Inpatient costs were taken from hospital discharge data files from New
York (1994) and Maryland (1994-1995), the only states in which cost-control
commissions required hospitals to report their costs per patient publicly
and accurately. The costs were adjusted from state to national price levels
using 1994 American Hospital Association data on mean hospital costs per day
by state.27
Professional fees were factored in using a ratio of professional fees
to hospital payments computed from aggregate 1992-1994 Civilian Health and
Medical Program of the Uniformed Services data. Diagnosis-specific regression
models were then developed to separate the costs of injuries into a fixed
cost per admission and a variable cost per day. These models were used in
conjunction with the actual length of stay to compute a cost estimate for
each acute injury admission in the 19-state hospital data. Subsequent visits
to the hospital for the same injury were accounted for by multiplying the
cost per admission times an estimate of admissions per victim derived from
1994 Missouri hospital discharge data by principal injury diagnosis.
Ambulance, ancillary, and postdischarge costs during the first 6 months
after the injury were taken from the National Medical Expenditures Survey.28 These factors were computed as a percentage of hospital
costs for all injuries. Miller et al28 developed
diagnosis-specific ratios of 6-month to lifetime costs for injured workers.

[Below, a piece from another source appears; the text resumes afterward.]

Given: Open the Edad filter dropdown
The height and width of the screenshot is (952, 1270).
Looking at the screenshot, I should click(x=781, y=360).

By diagnosis, the ratios of follow-up and longer-term care were adjusted to
child-specific treatment and recovery patterns using 3 years of private health
insurance claims data from Medstat Systems Inc, Fridley, Minn.24
The adjusted ratios were used to extrapolate from the 6-month medical costs
to lifetime costs.
Finally, medical costs accounted for health insurance claims processing
costs. The ratio of claims processing costs to total claims, which varies
by payer, was derived from insurance statistics.29
These ratios were weighted by the distribution of payers to compute overall
claims processing cost percentages by diagnosis. The payer distributions were
derived from the National Hospital Discharge Survey. Total medical costs were
then inflated from 1994 to 1996 dollars using an index of medical expenditures
per capita.30
Lost Work
Work loss included losses by victims and unpaid caregivers. Our estimation
of victim costs differentiated between short-term work loss and long-term
loss due to permanent work-related disability. Although young children do
not lose work as a result of their injuries, we assumed that a parent or other
adult caregiver must lose work to care for the child. In addition, we assumed
that children who are permanently disabled have reduced work capacity as adults.

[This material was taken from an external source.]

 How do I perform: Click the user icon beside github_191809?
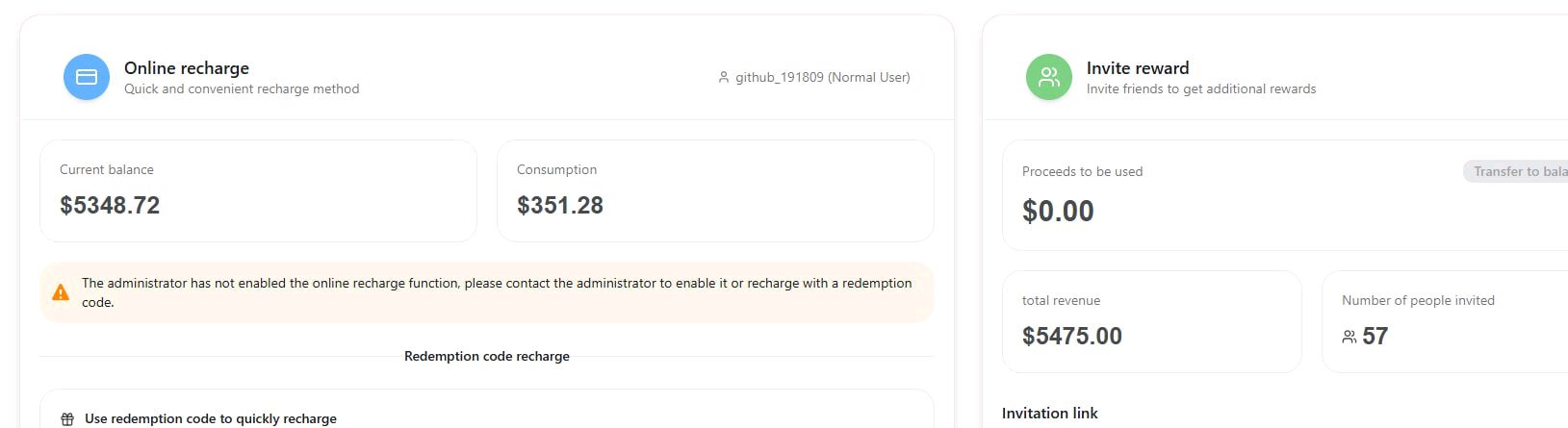(x=724, y=77)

Short-term work loss of victims consisted of 2 groups of multiplicative factors:
(1) the number of lost days of wage work and household work and (2) the loss
per day for each of these categories. All computations were done by injury
diagnosis. For injuries to subjects younger than 16 years, these calculations
applied to the adult caregiver, who was assumed to lose a day's work when
comparable injury to an adult would have resulted in a lost work day.
Detailed information was available about short-term work loss days.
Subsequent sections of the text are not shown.